В фильмах «Ленин в Октябре» и «Ленин в 1918 году» Михаил Ромм сделал из Ленина воплощение идеальной справедливости, и Хрущев воспользовался этим. Круг замкнулся: образ, созданный в кино, перекочевал в действительность. Но для самого Ромма это стало драмой. Он очень тяжело пережил доклад Хрущева, на два года прекратил работу, пытаясь осознать происшедшее. Своеобразным материальным выражением его слияния и попыток найти равновесие стала мебель для дачи, которую он делал своими руками (она теперь хранится в нашем музее). Ромм решил помогать молодым. Все дебютанты Оттепели, сталкиваясь с цензурой, бросались за помощью к Ромму, и он отправлялся в ЦК защищать их. И совсем не случайно, что именно Ромм в 1954 году взял в свою мастерскую во ВГИКе Тарковского и Шукшина. Он отмежевался от своих фильмов о Ленине, объявив, что это была идеализация. Парадоксально, что Алексей Каплер, сценарист обоих фильмов, побывавший в ГУЛАГе, выступил в их защиту: он стал спорить с Роммом, заявляя: «Нашей задачей было показать, каким должен быть вождь». Но первый шаг к покаянию сделал обласканный властями Ромм. Еще одно противоречие той эпохи. ‹…›

Пережив свой кризис, Ромм снова стал активно работать как руководитель объединения на «Мосфильме». А в 1958 году опять все меняется, в 1960-м даже ходят слухи, что будет сказана правда об убийстве Кирова. Конечно, все давным-давно уже знали эту правду, но в итоге ЦК запретил Хрущеву огласить ее на ХХII-м съезде. В результате умолчаний правды и попыток реакции появляются первые диссиденты и «самиздат». ‹…›

Должен сказать, что мое поколение вгиковцев восприняло «Девять дней одного года» очень критически. Во-первых, задолго до съемок Ромм прочитал нам сценарий весь целиком, сидя на сцене. Он хотел знать нашу реакцию. Мы робели, не решались высказываться. Я сидел не то в третьем, не то в четвертом ряду и видел глаза Ромма: он смотрел на нас, ждал… Кто-то сказал: «Наверно, надо было показать какую-нибудь историю в деревне, в эпизоде с физиком». Кто-то еще сказал о персонаже Смоктуновского: «Он кажется циником». Ромм ответил: «Нет, он не циник, я взял кое-что от эйзенштейновской манеры выражаться, чтобы создать этот персонаж. Он делает вид, что говорит не всерьез, а между тем он совершенно серьезен». На этом все и кончилось, настоящего обсуждения не было. Он хотел знать наше мнение, а мы так и не поняли, что он собирался сделать из этого сценария.
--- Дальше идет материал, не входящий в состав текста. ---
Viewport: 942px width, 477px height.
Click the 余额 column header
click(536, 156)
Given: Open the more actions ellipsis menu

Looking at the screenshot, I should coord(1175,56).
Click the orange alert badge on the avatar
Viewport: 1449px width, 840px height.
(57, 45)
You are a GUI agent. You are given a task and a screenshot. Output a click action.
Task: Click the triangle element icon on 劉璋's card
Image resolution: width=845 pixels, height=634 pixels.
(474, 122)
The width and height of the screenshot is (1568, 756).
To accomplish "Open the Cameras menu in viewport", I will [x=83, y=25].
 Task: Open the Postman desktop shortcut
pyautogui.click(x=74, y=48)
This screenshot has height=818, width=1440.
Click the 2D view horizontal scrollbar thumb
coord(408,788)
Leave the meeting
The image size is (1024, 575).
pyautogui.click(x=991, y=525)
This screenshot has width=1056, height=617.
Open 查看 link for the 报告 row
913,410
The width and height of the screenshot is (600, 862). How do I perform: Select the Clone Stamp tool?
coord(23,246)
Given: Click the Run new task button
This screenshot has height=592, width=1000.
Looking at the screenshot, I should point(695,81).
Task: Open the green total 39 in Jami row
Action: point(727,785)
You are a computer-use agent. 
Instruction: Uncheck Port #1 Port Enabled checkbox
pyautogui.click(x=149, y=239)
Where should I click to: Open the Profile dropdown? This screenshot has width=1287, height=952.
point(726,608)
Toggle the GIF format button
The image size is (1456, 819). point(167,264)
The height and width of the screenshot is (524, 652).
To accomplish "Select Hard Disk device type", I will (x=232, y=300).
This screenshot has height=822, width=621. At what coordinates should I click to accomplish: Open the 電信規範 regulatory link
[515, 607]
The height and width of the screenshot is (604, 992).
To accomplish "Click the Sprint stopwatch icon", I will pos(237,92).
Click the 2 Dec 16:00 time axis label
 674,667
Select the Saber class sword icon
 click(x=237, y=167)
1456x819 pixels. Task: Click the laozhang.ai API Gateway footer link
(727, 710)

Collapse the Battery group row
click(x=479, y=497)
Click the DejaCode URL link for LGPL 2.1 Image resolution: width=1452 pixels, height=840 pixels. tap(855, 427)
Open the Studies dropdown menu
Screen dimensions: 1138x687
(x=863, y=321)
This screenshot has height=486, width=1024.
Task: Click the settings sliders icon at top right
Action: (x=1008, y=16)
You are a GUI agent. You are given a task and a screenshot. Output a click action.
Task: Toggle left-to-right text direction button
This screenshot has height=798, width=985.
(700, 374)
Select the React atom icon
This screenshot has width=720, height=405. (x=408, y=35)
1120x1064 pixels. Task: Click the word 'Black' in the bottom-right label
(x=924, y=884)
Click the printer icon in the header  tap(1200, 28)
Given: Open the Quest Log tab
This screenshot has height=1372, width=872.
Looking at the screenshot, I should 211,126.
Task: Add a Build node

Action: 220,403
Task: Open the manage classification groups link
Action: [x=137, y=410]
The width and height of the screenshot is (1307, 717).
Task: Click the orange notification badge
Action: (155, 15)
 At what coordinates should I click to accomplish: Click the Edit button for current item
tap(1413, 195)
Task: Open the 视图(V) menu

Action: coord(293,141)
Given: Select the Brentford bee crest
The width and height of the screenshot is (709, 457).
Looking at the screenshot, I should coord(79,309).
А потом он снял фильм и показал его нам. После фильма было молчание. Наконец кто-то сказал: «Ну, некоторые эпизоды очень интересные, а еще игра Смоктуновского… можно похвалить то и это… но сам фильм — „жестяной“, подделка». Вот какова была реакция ВГИКа. Хотя для Ромма фильм был шагом вперед. А для нас этого было уже недостаточно.

Клейман Н. Другая история советского кино [Локарно, 2000 г. Интервьюер Б. Эйзеншиц] // Киноведческие записки. 2001. № 53.